*Assignment:* Search the records for the string "screenshot" and copy every line where it turns up.

*Given data:*
=== Section Start ===

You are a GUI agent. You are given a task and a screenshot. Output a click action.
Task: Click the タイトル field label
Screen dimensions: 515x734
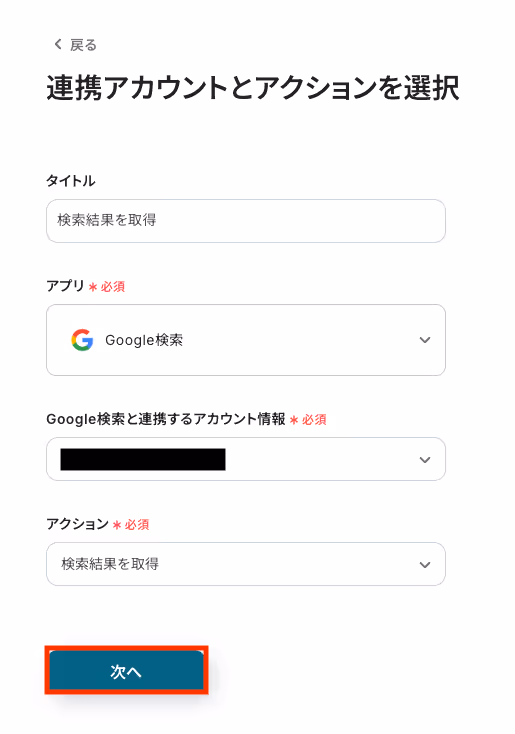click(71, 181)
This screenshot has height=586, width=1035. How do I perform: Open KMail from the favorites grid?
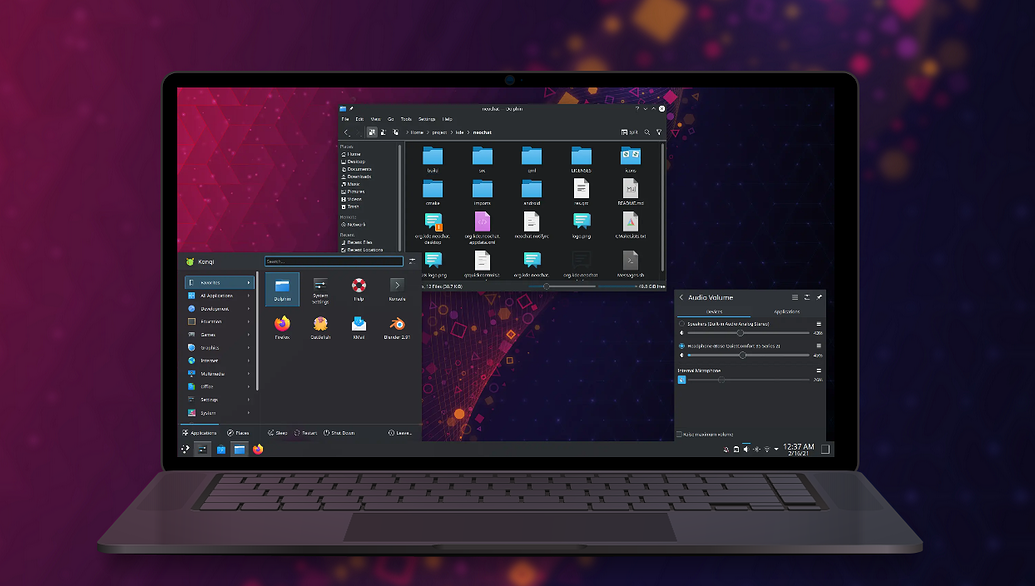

=== Section End ===

*The answer:*
You are a GUI agent. You are given a task and a screenshot. Output a click action.
This screenshot has height=586, width=1035. How do I perform: Open KMail from the favorites grid?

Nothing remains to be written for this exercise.